### Input data
┌──

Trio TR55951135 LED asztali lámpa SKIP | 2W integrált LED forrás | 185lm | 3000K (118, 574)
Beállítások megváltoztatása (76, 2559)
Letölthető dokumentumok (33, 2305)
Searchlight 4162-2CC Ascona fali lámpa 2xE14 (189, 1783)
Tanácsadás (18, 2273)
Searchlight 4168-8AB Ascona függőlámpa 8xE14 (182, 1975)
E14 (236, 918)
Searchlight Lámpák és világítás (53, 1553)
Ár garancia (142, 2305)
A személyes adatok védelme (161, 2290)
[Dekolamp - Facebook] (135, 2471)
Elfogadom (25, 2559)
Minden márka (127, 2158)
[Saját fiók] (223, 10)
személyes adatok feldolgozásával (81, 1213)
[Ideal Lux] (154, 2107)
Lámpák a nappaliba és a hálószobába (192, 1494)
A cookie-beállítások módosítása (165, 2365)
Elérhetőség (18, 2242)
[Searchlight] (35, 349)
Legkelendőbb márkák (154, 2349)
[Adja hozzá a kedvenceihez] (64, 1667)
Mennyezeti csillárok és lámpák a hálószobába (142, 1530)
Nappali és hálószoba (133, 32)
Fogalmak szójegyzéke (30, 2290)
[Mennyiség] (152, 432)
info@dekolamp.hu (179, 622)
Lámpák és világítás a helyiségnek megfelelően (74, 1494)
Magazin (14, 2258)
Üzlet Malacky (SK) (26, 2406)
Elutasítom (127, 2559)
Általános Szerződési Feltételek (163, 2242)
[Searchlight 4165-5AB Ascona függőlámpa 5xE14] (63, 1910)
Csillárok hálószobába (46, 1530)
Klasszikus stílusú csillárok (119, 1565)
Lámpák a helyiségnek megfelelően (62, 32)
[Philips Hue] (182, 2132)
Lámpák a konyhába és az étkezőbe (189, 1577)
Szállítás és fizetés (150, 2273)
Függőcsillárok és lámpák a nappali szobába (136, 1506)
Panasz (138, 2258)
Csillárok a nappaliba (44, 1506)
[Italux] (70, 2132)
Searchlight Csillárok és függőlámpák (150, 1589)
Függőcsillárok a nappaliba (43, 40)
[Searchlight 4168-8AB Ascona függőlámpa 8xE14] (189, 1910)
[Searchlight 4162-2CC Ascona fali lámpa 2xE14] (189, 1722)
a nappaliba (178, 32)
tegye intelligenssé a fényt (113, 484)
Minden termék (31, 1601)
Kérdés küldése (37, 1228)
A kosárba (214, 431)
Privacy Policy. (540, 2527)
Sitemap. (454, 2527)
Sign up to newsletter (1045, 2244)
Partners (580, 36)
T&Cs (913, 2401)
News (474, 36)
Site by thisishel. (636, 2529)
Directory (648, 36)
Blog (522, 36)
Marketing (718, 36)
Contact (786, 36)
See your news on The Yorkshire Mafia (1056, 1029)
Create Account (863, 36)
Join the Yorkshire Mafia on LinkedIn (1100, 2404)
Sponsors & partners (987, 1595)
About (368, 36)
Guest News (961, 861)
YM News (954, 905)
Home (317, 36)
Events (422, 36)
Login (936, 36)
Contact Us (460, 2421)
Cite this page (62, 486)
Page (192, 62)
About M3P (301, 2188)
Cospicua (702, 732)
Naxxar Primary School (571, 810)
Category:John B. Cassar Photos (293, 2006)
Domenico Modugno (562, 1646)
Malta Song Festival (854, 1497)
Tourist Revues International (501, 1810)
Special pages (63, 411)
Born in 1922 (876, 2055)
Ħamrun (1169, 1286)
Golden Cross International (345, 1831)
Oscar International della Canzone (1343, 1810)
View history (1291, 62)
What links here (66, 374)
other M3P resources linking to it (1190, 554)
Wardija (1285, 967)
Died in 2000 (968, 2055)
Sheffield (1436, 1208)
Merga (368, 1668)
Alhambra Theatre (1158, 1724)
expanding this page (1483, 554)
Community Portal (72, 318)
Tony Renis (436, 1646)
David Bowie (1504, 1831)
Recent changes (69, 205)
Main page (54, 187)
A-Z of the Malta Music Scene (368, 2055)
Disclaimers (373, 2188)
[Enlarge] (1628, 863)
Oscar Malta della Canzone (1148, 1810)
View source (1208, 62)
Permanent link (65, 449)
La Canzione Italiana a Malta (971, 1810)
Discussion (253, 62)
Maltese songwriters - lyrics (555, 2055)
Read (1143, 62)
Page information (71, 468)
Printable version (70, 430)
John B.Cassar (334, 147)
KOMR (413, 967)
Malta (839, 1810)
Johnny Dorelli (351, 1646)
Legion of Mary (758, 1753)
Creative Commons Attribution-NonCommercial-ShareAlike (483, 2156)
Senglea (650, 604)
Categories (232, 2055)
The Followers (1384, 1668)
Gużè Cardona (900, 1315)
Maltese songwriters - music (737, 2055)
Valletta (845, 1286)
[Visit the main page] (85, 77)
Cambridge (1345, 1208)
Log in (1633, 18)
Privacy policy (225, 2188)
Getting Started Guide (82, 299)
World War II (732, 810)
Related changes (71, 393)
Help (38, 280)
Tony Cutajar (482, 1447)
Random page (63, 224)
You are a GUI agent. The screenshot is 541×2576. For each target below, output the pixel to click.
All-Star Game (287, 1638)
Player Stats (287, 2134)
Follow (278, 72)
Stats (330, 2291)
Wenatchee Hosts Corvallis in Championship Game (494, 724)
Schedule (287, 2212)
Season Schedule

└──

### What is required
Look through the entries above. Copy each line in which the string "della" occurs.

### Response box
Oscar International della Canzone (1343, 1810)
Oscar Malta della Canzone (1148, 1810)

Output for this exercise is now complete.